** SOURCE DATA **
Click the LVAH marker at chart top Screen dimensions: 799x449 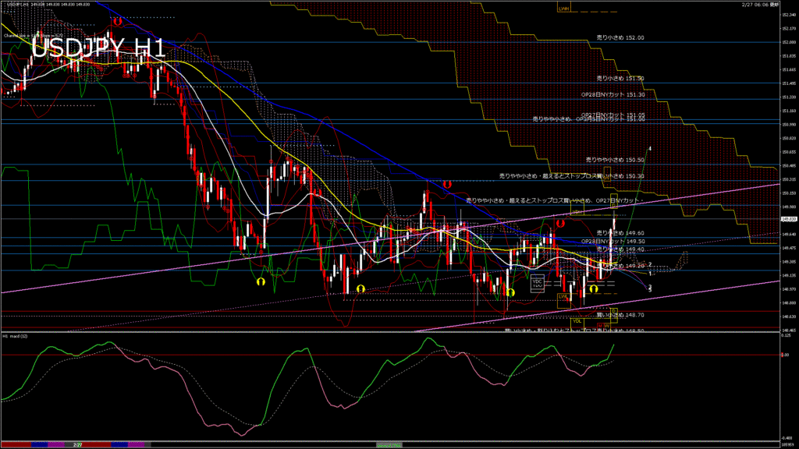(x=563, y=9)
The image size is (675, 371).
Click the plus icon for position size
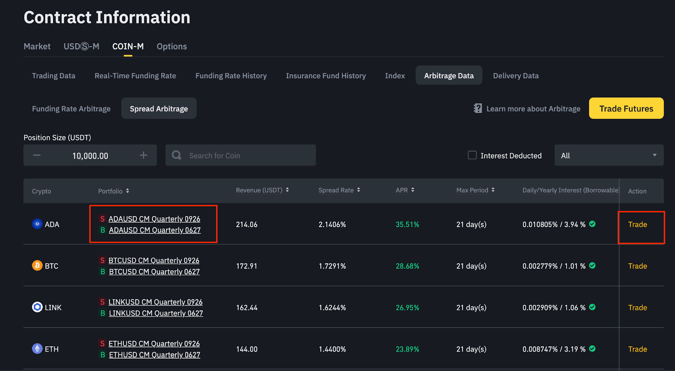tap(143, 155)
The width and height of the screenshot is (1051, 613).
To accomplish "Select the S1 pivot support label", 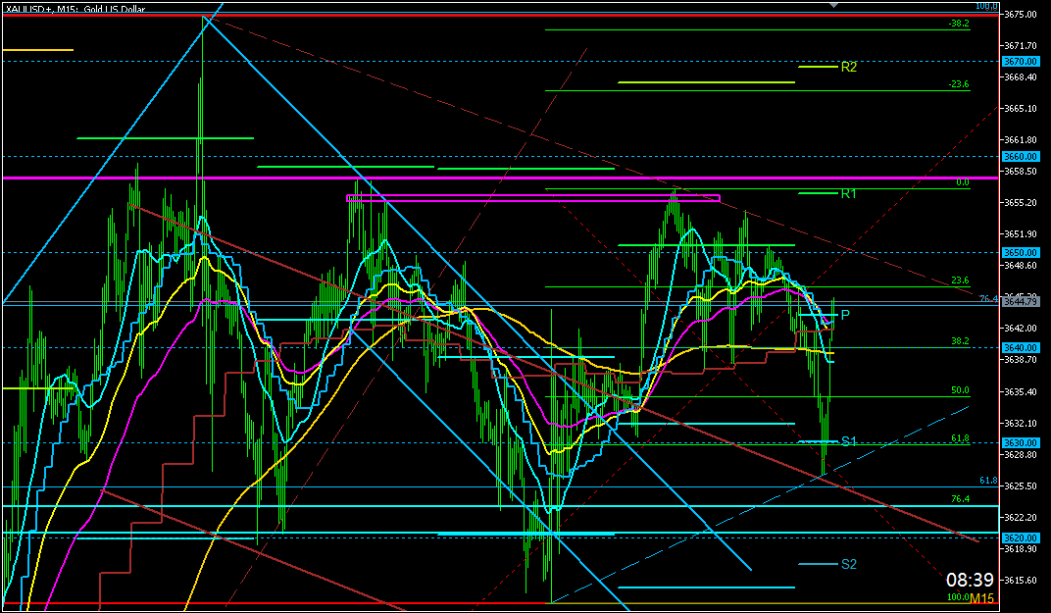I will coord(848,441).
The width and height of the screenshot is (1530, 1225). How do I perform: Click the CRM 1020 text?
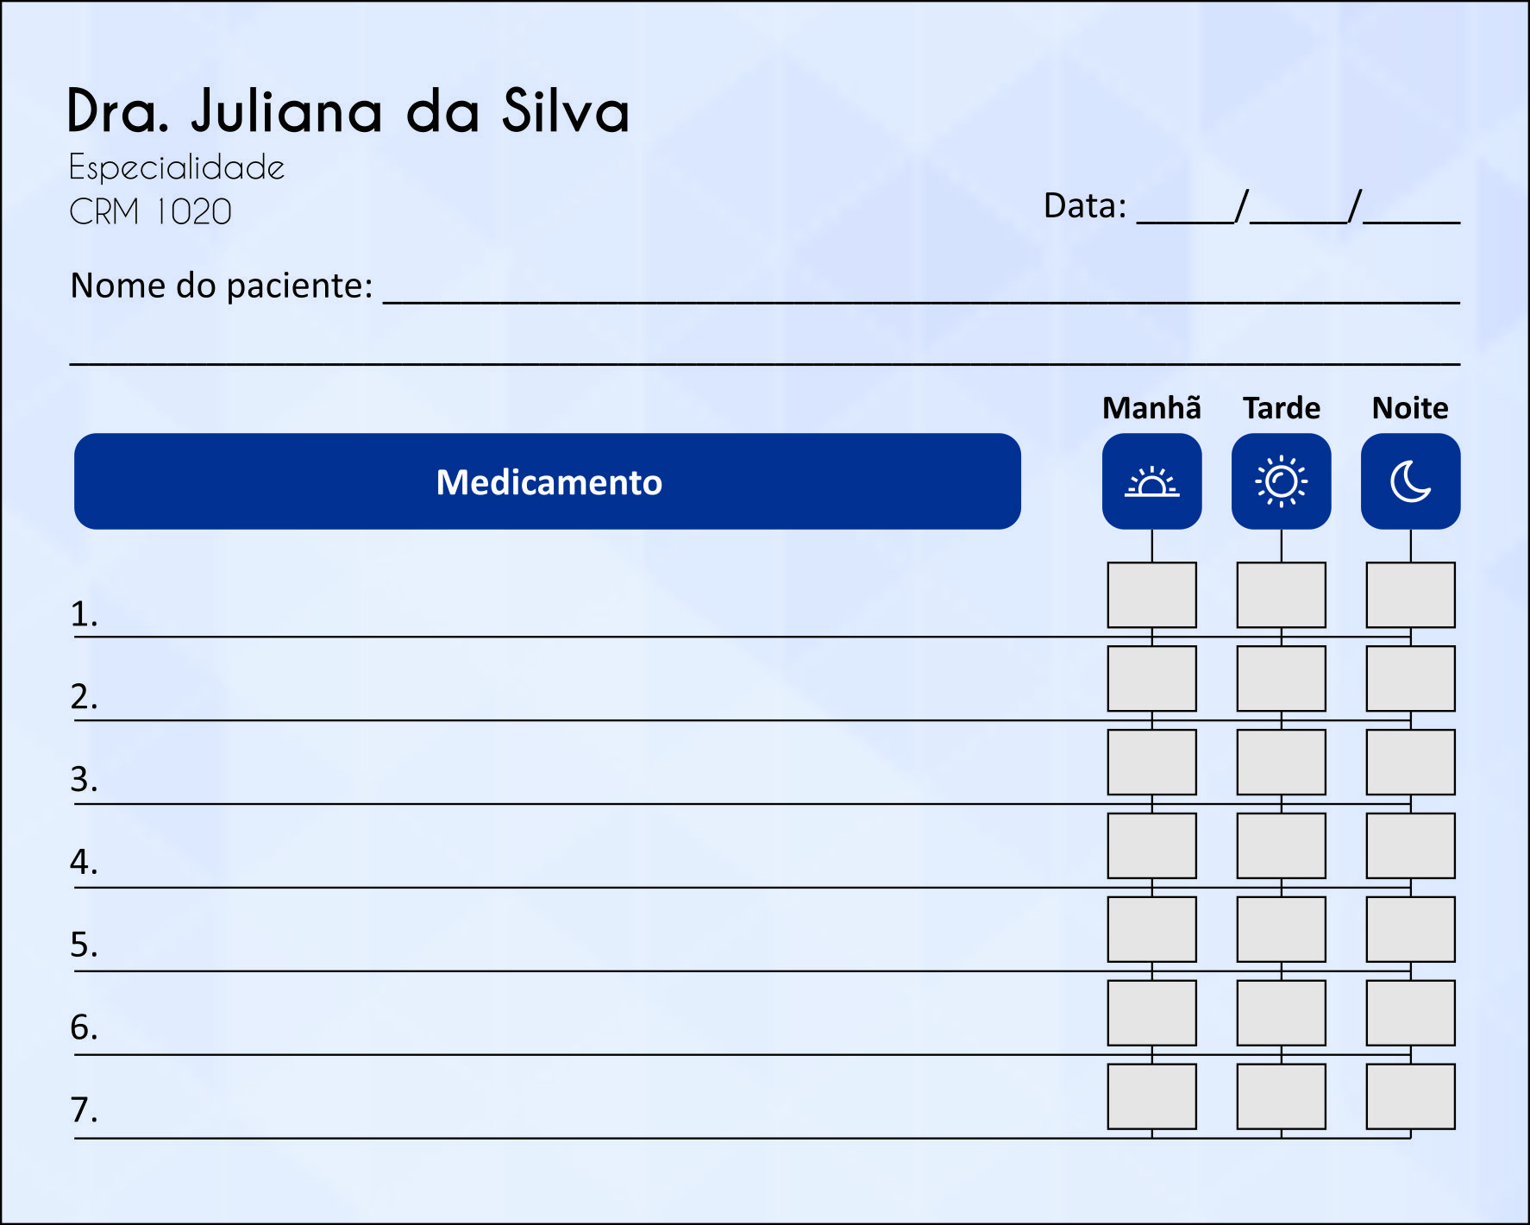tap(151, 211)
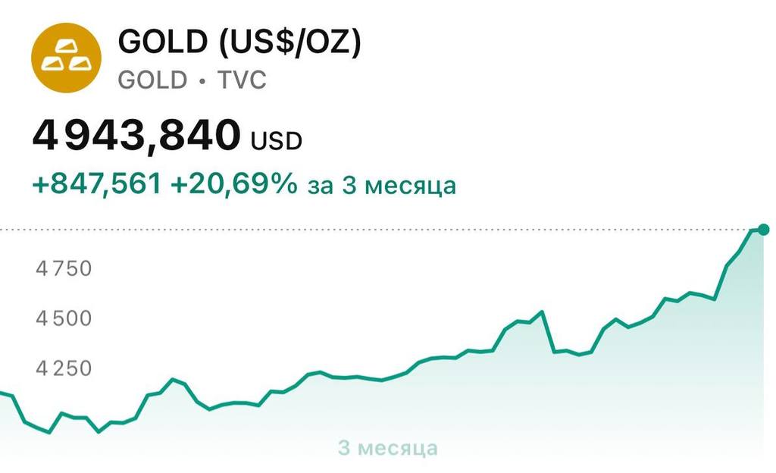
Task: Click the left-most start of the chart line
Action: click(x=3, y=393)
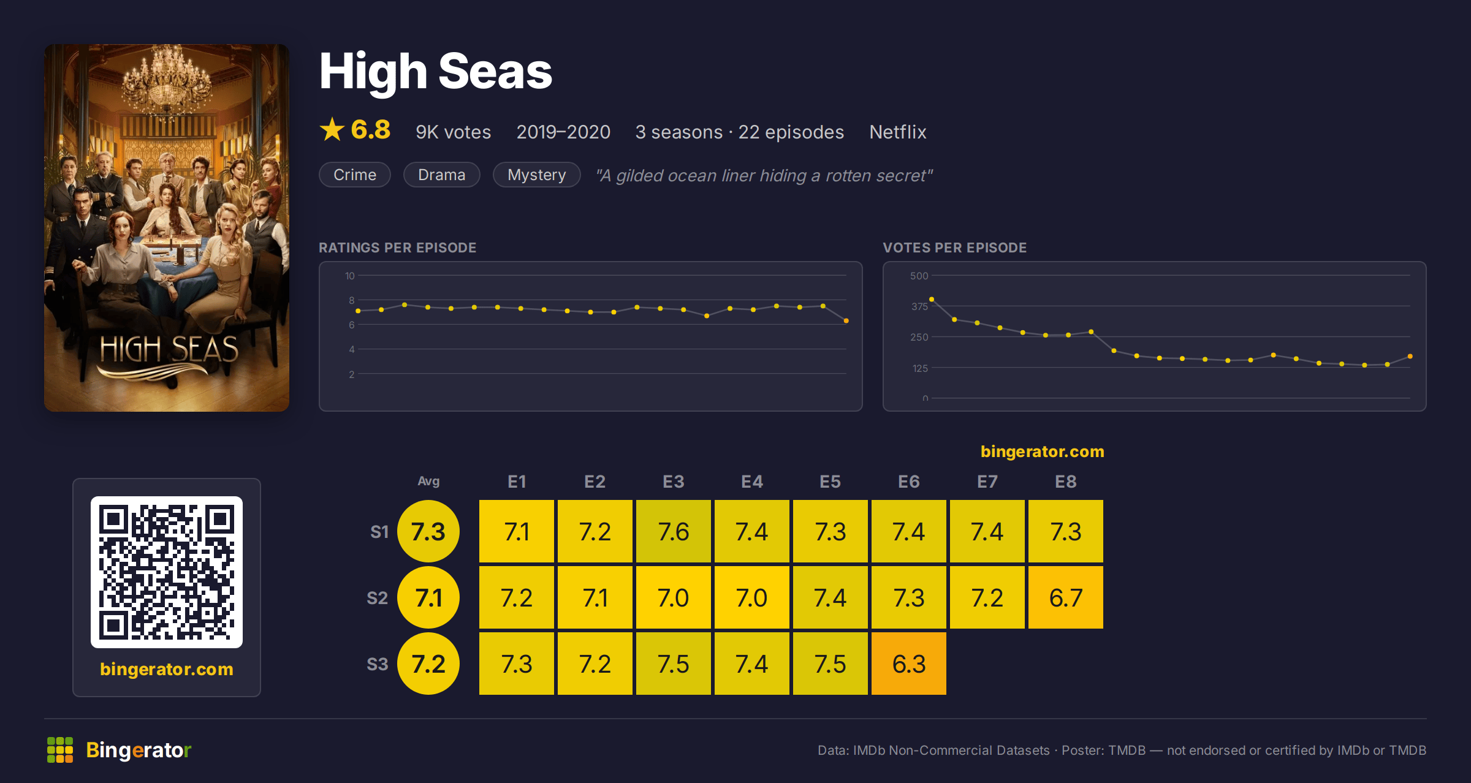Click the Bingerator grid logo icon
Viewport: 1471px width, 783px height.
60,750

** EXERCISE **
Everything from the line containing "The width and height of the screenshot is (1530, 1225)." to the last line of the listing above must be reproduced exactly, with no pictures included.

** RESULT **
The width and height of the screenshot is (1530, 1225). How do I perform: Click the CRM 1020 text?
tap(151, 211)
Task: Click the left-most start of the chart line
Action: click(x=3, y=393)
Click the Bingerator grid logo icon
Viewport: 1471px width, 783px height.
60,750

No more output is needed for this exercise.